=== EXERCISE OBJECTIVE ===
Give back exactly the lines of the data below, starting with the line that has "This screenshot has height=1415, width=2576." and going on through the line that has "Click the maximize".
### MATERIALS PROVIDED
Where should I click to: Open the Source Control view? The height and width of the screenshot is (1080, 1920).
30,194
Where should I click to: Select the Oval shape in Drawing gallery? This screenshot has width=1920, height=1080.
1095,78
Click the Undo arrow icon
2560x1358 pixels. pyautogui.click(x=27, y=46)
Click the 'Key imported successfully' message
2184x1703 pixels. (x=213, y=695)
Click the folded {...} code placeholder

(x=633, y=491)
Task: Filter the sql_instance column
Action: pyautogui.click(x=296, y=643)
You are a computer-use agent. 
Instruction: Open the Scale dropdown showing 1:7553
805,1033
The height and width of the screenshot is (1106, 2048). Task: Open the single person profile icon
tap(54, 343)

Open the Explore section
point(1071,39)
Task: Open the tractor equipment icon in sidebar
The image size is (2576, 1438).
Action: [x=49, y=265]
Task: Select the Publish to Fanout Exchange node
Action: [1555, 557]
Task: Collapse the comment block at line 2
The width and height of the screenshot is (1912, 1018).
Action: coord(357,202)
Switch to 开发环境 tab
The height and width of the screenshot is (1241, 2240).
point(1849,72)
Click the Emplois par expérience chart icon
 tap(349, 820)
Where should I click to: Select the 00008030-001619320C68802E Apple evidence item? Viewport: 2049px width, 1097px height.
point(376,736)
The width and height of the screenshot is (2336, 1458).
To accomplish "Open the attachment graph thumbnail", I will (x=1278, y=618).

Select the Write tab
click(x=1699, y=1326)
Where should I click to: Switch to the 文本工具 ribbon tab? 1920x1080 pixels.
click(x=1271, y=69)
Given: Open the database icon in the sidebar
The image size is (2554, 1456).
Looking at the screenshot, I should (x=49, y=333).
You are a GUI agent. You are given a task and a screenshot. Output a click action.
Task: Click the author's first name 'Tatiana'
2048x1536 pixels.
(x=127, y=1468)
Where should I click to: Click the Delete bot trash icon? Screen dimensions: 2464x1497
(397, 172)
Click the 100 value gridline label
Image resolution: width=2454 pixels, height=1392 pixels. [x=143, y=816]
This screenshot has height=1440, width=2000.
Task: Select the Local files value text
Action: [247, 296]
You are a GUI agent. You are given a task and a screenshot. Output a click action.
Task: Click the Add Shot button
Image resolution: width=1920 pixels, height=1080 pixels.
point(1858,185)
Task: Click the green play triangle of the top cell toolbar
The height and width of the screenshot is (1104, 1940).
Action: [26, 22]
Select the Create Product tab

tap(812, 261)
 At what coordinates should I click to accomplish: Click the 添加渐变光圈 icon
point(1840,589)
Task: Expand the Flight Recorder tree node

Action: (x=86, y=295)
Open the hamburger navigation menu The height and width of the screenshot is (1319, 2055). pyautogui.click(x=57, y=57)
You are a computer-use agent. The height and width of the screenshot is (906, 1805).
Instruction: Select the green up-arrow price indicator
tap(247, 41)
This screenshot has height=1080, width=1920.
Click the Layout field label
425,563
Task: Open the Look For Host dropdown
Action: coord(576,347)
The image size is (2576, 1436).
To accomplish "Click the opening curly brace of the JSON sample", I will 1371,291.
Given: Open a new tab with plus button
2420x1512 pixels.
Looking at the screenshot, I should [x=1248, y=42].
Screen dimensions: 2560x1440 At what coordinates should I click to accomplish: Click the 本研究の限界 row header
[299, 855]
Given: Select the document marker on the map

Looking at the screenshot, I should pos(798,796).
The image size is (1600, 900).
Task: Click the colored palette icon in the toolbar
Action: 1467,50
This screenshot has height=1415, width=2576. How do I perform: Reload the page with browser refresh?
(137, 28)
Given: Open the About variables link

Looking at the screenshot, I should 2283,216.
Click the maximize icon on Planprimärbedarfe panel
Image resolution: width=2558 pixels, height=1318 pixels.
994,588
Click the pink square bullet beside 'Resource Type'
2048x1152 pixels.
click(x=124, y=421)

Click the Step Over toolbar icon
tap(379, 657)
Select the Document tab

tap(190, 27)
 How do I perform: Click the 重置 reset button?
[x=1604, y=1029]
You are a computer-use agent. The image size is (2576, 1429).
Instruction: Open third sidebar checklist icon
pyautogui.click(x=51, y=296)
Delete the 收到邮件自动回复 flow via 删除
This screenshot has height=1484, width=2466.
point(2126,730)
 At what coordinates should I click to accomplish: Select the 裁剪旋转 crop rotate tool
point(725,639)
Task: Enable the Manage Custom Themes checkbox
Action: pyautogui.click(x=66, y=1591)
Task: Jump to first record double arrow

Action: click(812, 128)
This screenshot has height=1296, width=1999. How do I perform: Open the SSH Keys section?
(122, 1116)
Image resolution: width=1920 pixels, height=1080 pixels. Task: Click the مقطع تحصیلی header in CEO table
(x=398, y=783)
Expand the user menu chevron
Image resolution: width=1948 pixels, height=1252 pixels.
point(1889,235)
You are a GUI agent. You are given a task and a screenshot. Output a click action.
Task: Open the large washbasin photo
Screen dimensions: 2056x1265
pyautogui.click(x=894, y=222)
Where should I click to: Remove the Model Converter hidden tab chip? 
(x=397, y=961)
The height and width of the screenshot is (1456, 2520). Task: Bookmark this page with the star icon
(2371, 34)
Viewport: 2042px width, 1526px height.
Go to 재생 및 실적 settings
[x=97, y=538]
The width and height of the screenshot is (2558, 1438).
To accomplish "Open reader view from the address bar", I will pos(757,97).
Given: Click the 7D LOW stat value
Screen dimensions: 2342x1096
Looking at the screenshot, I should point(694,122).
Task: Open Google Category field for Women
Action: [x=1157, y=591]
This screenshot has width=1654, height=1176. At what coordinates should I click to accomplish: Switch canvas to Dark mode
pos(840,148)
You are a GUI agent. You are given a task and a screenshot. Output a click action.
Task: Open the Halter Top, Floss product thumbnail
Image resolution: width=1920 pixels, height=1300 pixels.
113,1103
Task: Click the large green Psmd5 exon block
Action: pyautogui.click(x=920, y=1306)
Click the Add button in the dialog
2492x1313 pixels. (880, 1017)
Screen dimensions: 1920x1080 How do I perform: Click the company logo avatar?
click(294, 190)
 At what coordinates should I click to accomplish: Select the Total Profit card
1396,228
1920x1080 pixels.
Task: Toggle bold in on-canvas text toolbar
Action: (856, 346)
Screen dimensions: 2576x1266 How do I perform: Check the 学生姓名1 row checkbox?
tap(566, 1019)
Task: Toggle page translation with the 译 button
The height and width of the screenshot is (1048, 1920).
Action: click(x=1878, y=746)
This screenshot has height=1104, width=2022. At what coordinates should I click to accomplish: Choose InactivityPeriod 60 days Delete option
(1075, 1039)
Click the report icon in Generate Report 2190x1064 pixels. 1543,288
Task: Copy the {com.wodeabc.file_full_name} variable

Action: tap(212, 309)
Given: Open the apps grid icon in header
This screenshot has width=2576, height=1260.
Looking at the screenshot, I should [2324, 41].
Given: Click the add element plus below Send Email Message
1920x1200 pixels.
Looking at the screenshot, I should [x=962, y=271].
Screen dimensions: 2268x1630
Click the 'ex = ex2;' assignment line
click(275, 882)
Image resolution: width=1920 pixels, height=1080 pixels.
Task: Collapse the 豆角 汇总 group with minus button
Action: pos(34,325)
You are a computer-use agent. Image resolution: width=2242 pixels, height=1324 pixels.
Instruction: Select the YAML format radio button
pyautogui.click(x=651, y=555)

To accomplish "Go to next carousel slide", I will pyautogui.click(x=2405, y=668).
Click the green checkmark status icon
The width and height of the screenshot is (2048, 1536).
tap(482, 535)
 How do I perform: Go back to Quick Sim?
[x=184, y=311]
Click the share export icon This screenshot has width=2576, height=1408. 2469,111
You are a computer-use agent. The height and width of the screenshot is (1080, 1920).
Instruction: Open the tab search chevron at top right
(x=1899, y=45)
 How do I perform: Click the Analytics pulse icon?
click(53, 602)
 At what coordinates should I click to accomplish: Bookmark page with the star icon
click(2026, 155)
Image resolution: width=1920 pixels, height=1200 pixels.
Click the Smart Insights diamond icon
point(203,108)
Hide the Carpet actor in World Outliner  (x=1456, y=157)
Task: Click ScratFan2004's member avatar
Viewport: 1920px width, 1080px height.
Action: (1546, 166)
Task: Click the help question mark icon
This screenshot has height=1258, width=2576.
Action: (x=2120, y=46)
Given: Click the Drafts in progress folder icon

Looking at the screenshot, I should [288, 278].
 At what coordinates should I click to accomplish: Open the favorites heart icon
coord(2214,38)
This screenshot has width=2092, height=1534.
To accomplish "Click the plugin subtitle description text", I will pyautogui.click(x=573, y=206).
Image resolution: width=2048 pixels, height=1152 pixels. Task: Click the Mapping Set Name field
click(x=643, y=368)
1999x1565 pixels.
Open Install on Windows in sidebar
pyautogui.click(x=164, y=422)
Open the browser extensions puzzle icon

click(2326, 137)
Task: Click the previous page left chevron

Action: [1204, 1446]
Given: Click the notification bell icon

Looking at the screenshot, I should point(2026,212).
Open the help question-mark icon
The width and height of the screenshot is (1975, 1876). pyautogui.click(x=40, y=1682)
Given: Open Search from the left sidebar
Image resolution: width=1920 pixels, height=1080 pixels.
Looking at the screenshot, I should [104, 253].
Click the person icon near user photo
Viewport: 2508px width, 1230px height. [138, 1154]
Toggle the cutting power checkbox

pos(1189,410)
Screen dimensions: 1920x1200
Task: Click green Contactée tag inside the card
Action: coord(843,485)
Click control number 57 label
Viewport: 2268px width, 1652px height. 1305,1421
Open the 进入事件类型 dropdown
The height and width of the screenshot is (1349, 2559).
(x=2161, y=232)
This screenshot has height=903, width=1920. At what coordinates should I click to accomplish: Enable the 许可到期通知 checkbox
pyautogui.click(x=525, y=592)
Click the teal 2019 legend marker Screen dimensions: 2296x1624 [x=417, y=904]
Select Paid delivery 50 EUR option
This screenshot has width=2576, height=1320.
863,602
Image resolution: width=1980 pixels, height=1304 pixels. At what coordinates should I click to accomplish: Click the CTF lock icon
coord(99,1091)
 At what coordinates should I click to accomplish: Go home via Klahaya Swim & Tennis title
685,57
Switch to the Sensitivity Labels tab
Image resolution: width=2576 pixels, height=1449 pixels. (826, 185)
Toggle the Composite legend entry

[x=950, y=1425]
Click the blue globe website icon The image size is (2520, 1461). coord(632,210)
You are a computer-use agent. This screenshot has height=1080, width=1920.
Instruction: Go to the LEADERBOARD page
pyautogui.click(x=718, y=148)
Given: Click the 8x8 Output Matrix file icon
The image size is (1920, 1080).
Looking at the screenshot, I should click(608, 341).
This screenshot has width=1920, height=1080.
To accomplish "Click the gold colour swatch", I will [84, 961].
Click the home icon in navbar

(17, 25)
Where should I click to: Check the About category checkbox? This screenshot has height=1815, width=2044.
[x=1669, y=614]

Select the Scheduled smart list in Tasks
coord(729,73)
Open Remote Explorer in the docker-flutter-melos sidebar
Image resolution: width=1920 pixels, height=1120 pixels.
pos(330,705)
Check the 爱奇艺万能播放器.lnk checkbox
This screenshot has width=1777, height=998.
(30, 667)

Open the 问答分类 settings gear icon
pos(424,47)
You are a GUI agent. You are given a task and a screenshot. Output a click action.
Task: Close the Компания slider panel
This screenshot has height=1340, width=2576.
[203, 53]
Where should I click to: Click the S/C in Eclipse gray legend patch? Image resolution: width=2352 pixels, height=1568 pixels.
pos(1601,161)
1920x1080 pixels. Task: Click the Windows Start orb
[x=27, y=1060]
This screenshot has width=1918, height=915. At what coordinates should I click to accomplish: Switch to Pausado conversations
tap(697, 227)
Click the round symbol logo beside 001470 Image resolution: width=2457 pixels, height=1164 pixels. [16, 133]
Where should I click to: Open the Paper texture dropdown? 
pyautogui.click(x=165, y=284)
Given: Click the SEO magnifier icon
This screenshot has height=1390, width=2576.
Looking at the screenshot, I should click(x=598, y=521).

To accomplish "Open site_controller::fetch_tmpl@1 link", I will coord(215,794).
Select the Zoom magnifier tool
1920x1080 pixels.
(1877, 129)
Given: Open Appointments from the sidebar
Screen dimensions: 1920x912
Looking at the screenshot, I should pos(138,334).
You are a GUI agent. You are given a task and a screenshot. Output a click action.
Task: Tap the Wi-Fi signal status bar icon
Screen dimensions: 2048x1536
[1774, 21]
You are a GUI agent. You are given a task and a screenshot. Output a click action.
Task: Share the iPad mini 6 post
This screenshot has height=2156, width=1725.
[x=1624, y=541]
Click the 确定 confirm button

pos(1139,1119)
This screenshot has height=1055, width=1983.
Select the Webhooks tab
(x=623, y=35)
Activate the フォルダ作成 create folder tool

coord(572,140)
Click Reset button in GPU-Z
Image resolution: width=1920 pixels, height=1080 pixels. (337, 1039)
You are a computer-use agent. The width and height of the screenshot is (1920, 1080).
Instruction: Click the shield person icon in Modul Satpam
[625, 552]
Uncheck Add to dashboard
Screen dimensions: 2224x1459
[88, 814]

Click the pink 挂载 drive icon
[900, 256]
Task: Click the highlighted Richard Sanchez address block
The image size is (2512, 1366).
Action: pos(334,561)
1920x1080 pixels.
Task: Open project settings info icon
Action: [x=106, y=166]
######
=== WRITTEN ANSWER ===
This screenshot has height=1415, width=2576. How do I perform: Reload the page with browser refresh?
(137, 28)
Given: Open the About variables link

Looking at the screenshot, I should 2283,216.
Click the maximize icon on Planprimärbedarfe panel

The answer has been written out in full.